Dirty Tricks

Lisa McKay - My Hands Came Away Red, Chicago, Moody Publishers, 2007.

By Alison Lambert

This novel is available in Australia as well as the United States. A quick look at Moody Publishers, ‘The Name You Can Trust’, reveals connections to the Moody Church, a Bible College, and one of the largest media networks in the States. Moody’s list of titles and their blurbs in the ‘By and for women’ section, tell how the authors of these ‘excellent’ titles will ‘energize you to be an obedient follower of Christ in your various roles and relationships’. Need I expound? Being a Great Mom, Raising Great Kids; Capture His Heart: Becoming the Godly Wife Your Husband Desires; and The Companion Guide for Lies Women Believe, a text ‘breaking the chain of lies for good’ would probably make feminist readers curl their toes in horror. Further titles aim at helping readers make home décor easy, and recommend ‘the quiet spaces within’.

My Hands Came Away Red is Lisa McKay’s first book. She is an Australian psychologist, living and working in Los Angeles. The story, told in the first person by 18-year-old Cori, follows a group of young Christians as they spend the American summer building a church on the island of Seram in eastern Indonesia. Just after the church is built, Muslims from a neighbouring village massacre the Indonesian pastor and his wife and other Christians from the village. The group has to flee to the mountains, led by the pastor’s 17-year-old son Mani. Hardships and adventures of the character-building kind ensue before the group makes it safely home.
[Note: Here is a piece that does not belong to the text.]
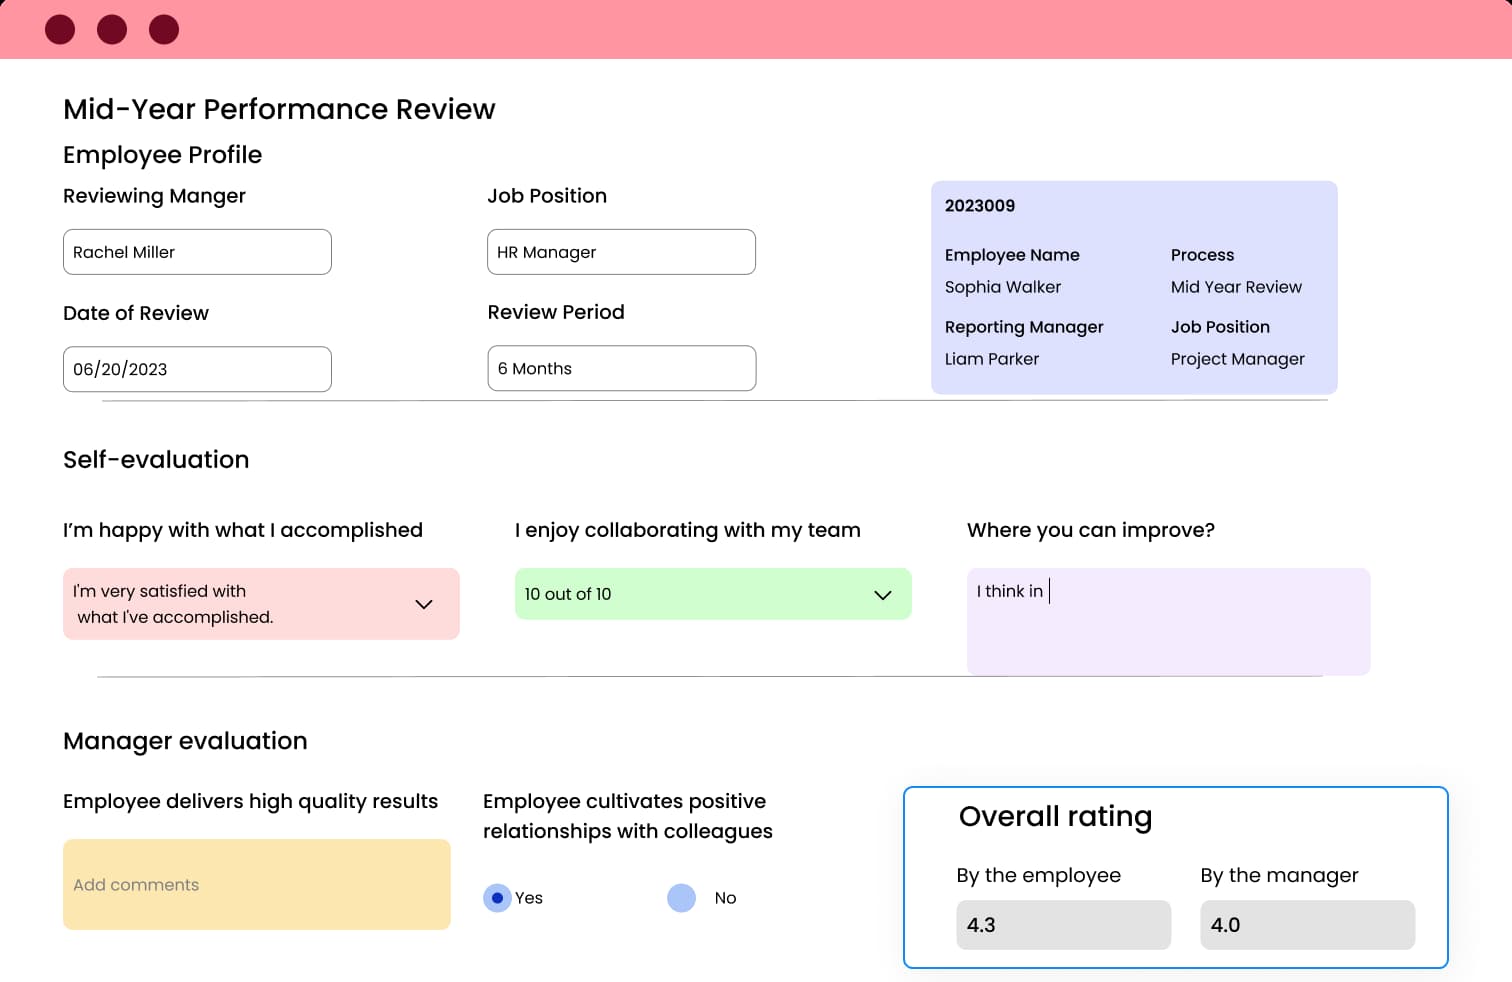
Task: Click the employee ID 2023009
Action: point(980,206)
I didn’t want to read this book. I expected the prejudice and stereotyping common in media-fed views of Indonesia and its mostly Muslim population, fuelled by the moral high ground created by the massacre of East Timorese by the Indonesian military. Every time I go to Indonesia (my daughter has lived there for 12 years), well-meaning friends become anxious for my safety; one person warned me to watch out during Ramadan, when ‘they all go troppo’. (Indonesia is a hugely diverse place and many experiences are possible, but I have never encountered the remotest hint of trouble there.) My daughter read the review copy long before I did and left copious annoyed notes on its inconsistencies and inaccuracies. Finally getting past my resistance to the alarmist title, I could see what she meant.

Lisa McKay’s novel, her first, is fast-paced and the sort of story that makes you read to the end to see what happens. It begins with the narrator, wanting to escape a sticky love affair, deciding to join the youth group for the summer. Cori emerges as a wry and plucky young woman who is popular with her peers. Her narrative voice is witty and soul-searching. Her crisis of faith, questioning God, runs through the story, showing honesty to be one of her strong points. In fact, despite her self-confessed cowardice and modesty, she’s hard to fault. Throughout the ordeals, Cori shows a sterling range of qualities that would make her surely fit for leadership grooming at the Moody Bible Institute.

Cori’s apparently factual style of reportage lulls the uncritical reader into believing what she says is true. The worry is that readers will believe Moody Publishers to be a trustworthy filter of the world out there (‘The Name You Can Trust’), and wouldn’t dream such a reputable Christian publisher could do anything dodgy. But dodginess is rife in the background of this text.

Indonesia is the fourth most populous country in the world, with approximately 245 million people. 88% of these identify as Muslims and 6% as Protestant Christians. Islam arrived in the region in the fourteenth century, replacing Hindu and Buddhist belief and has been connected with a rich history; Dutch missionaries introduced Protestantism in the sixteenth century.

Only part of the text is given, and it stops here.